To be fair, my commute is relatively safe, compared with those that others face. However, there are two places – a roundabout and a turn-right junction – which leave me feeling vulnerable and exposed. I could ride on the footpath and cross three roads, acting as a semi-pedestrian (instead of cycling around the roundabout), or use three pedestrian crossings (instead of using the turn-right junction), but I shouldn’t have to do that, and I do not do so. Instead, I make sure that my road positioning is ‘assertive’, I wear a high-viz vest in the dark, I display two lights back and front, and I make sure my hand signals are as clear as possible.
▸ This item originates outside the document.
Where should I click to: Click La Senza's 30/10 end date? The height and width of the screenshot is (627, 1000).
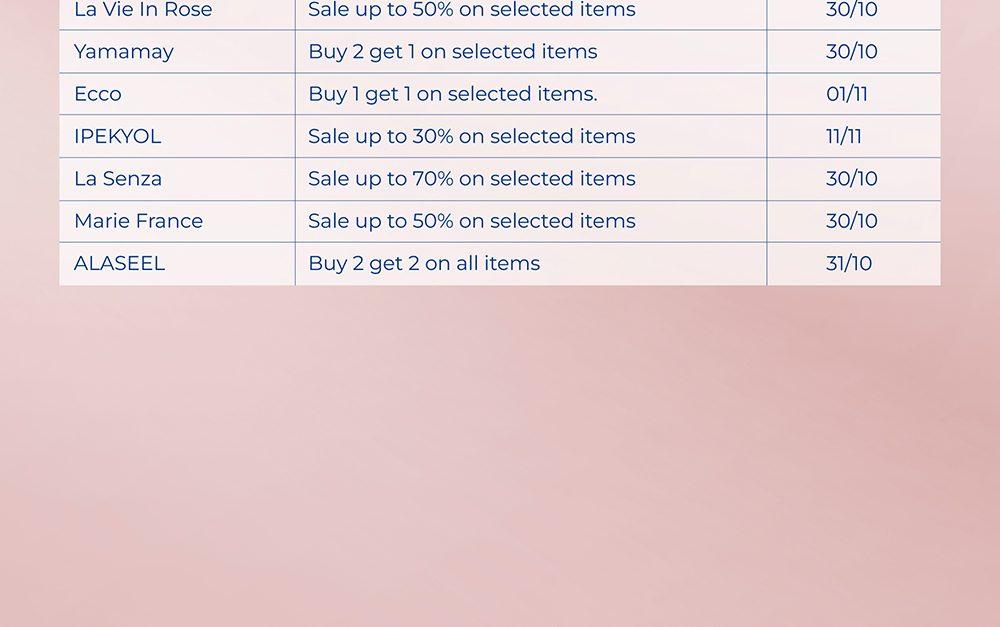point(852,179)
Most road users respond well to this approach, but there are others who ‘buzz’ me as they overtake, and/or they simply drive past too close.
Peter Walker’s premise in his book is that I shouldn’t have to be exposed to the dangers of motorised transport in this way, that I should feel safe on the roads, and that transport planning has to change, such that more people feel safe enough to choose cycling as their ‘go to’ everyday transport . But how do we change minds?
Bike Nation is a compelling read. Of course, I am already one of the converted, so I welcome Peter Walker’s preaching … his arguments are well thought through- they are not ‘preachy’ and they are backed by extensive evidence, underpinned by common sense. The problem is that common sense is in frustratingly short supply at the policy-making level in this country.
The core argument in the book is that there will only be a significant increase on the use of bicycles for local transport in the UK (and many other countries worldwide), if cycling is perceived as safe. That will only happen if cycle paths and lanes are segregated from the rest of the traffic, and given appropriate priority it crossings and intersections. This is how it works in The Netherlands and this is how it should work everywhere else.
No other strategic policy change has the ability to improve environmental and health outcomes as significantly as this. The evidence is overwhelming that this will reduce CO2 (and other) emissions, it will improve traffic flow for vehicles who still need to use the roads (for goods transport, and for long-distance commuting), and it will transform communities currently suffering from endless streams of vehicles clogging up their village/town/city centres. It is also proven that such a policy change would massively decrease heart disease, strokes, type 2 diabetes, and levels of obesity, all of which are on the rise in the UK.
In other words, it is a no-brainer.
This book has the capacity to change minds. Every person responsible for transport in this country – politicians, planners, architects, and engineers, etc. – should be given a copy, and told that it is required reading. Every person responsible for improving health outcomes – politicians, NHS trust managers, doctors, occupational health workers etc. – should be given a copy as well. I urge anyone reading this blog to get hold of a copy, if you haven’t already read it … it will either reinforce your world view, or change it … I hope!
[When I ordered my copy from my local bookshop, they charged me the same as I would have paid on Amazon. I could also have borrowed a copy from my local library, since they could have obtained one from another library in their network.]